Today, many Americans, including seniors, are struggling financially right now. The future is unknown due to COVID-19.
In response to the economic uncertainty, US lawmakers have passed multiple stimulus bills, and they are currently negotiating another one. Right now, Republicans have put forth a plan called the Health, Economic Assistance, Liability Protection and Schools Act, or HEALS Act, to offer additional financial relief. This Act would, among other things, provide a second stimulus check to millions of Americans.
But that is not the only assistance it provides to Social Security retirees; it also offers a little extra financial relief for Medicare beneficiaries.
Medicare Part B provides insurance coverage to more than 60 million Americans, most of whom are over 65. Medicare beneficiaries pay premiums for Part B as well as deductibles before the insurance starts paying. In 2020, the standard premium paid by most Medicare beneficiaries is $144.60 a month, although some higher-income seniors pay more.

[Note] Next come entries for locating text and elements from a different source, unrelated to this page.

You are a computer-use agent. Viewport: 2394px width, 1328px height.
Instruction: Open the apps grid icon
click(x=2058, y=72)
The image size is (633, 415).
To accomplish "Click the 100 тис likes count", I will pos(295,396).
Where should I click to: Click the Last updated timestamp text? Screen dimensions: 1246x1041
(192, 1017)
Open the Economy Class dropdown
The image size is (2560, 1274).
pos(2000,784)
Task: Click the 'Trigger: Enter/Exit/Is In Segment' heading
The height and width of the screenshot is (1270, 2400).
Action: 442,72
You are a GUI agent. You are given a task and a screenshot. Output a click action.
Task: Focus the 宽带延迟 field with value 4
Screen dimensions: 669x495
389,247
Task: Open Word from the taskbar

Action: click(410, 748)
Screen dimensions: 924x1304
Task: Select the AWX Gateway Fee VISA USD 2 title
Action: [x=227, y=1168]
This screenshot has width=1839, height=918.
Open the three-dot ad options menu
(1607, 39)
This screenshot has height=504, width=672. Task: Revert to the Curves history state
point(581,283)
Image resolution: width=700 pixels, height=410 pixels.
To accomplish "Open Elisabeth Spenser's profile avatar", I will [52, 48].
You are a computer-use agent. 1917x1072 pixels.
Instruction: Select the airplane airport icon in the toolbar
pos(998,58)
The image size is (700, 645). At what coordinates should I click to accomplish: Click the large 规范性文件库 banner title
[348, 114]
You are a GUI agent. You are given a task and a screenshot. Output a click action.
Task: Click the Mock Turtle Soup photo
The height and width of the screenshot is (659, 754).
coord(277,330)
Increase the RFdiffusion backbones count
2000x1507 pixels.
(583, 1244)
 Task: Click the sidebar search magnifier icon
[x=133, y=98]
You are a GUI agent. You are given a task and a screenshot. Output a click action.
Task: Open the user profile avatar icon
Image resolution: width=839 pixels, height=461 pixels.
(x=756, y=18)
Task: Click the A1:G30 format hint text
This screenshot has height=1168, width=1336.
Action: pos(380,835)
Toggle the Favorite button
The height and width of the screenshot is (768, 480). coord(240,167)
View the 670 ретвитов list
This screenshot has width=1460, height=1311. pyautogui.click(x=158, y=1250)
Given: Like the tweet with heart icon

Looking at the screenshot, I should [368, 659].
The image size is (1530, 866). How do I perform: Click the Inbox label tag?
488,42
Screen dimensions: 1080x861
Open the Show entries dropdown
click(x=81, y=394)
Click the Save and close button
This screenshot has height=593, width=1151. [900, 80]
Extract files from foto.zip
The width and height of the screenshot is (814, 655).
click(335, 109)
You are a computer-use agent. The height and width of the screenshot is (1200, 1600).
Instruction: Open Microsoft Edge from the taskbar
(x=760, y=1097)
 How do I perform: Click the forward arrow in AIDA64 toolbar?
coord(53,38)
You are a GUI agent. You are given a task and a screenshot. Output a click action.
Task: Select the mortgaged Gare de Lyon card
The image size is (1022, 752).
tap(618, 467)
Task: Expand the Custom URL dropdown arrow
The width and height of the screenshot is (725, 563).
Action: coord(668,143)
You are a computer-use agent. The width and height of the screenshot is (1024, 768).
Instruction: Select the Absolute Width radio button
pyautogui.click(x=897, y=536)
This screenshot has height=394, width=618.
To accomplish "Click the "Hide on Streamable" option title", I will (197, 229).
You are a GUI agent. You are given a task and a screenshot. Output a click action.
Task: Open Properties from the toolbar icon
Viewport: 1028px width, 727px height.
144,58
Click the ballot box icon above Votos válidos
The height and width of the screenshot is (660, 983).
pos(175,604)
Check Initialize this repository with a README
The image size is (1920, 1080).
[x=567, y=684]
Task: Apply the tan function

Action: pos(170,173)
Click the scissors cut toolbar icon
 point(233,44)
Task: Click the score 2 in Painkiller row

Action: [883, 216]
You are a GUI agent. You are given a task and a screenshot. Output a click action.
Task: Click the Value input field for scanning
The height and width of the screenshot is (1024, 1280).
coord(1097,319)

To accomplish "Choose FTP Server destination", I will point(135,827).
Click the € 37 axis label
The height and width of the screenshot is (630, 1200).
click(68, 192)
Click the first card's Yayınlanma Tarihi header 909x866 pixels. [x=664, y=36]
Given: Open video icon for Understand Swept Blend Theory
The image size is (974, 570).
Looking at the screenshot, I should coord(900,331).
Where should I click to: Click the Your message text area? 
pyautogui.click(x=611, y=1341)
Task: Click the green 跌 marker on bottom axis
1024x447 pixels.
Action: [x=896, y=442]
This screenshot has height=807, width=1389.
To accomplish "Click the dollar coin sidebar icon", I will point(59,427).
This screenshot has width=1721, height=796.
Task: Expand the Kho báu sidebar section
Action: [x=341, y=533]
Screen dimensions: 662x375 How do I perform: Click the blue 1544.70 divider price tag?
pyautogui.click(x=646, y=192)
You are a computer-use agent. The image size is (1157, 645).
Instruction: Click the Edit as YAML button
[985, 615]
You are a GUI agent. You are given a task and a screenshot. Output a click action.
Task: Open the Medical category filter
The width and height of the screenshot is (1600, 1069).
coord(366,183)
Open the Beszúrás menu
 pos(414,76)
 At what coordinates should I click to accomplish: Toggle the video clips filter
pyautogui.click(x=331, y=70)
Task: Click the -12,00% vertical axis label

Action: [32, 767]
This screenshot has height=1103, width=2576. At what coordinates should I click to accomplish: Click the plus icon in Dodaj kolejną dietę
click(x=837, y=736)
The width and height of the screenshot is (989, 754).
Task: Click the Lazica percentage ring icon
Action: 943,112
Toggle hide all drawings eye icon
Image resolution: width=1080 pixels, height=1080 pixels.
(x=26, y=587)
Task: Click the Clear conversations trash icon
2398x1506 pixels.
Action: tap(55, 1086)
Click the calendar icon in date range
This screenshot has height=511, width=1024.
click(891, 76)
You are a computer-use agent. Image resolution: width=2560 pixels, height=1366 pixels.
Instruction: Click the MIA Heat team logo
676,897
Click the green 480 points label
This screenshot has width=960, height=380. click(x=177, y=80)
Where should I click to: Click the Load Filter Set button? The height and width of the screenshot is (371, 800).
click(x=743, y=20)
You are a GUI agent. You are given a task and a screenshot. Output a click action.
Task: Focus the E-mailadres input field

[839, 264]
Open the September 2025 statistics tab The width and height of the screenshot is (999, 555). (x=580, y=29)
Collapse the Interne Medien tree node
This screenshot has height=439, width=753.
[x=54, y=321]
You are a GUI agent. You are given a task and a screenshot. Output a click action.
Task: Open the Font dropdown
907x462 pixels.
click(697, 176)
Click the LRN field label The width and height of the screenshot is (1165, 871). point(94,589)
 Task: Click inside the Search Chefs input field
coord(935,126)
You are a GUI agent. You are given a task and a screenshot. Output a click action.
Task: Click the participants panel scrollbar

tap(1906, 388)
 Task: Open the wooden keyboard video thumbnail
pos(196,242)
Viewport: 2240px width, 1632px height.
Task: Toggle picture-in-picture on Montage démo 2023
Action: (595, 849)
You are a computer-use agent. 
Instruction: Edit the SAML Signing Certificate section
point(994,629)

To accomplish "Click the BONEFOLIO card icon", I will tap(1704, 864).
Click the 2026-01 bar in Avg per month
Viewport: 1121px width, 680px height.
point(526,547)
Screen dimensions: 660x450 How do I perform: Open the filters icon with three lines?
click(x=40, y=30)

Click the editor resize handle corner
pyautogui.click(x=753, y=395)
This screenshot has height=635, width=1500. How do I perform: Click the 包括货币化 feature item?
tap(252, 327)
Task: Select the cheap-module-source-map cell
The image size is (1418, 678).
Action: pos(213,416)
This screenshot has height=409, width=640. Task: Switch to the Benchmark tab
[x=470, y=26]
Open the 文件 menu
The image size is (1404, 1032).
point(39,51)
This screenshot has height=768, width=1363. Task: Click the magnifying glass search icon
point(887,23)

Premium prices for Medicare Part B have gone up every year since 1966. For example, in 2019, the standard premium for Part B was $135.50. The HEALS Act would freeze premiums or deductibles from increasing in 2021.
If this year's prices are locked in for 2021, Medicare beneficiaries would avoid increases to both premiums and deductibles.
Under the HEALS Act, Medicare beneficiaries would have to pay an extra $3 monthly surcharge, but this would be less costly than the premium and deductible increases would have been.
This means Medicare beneficiaries (especially those on a fixed income), will not have to pay more for their health insurance in 2021.
Freezing Medicare Part B premiums may be especially valuable to Social Security retirees next year since they may only get a small cost-of-living adjustment (COLA) or potentially no cost of living adjustment in 2021 thanks to the coronavirus' impact on the economy. Most people on Social Security have their Medicare premiums taken directly out of their Social Security checks. And if they get only a small annual raise to their benefits (or none at all), Medicare premiums may go up more than their retirement income does.
There is no guarantee the HEALS Act will pass and, in fact, many Democrats have objected to some of the key components of the GOP's proposal.
However, it is likely lawmakers will eventually find some compromise so they can pass a coronavirus relief bill. And protections from rising Medicare premiums will likely be included since it is an idea with bipartisan support.
Of course, there is conflict in Washington over how to proceed, so there's still a chance no action will be taken, and Medicare beneficiaries may be left to deal with rising medical expenses. To help ensure you are prepared for this possibility, it might be a good idea to shore up your emergency fund now. You may also want to make sure you aren't taking on too much risk in a volatile stock market. That way, you aren't forced to sell investments at a loss to pay your bills.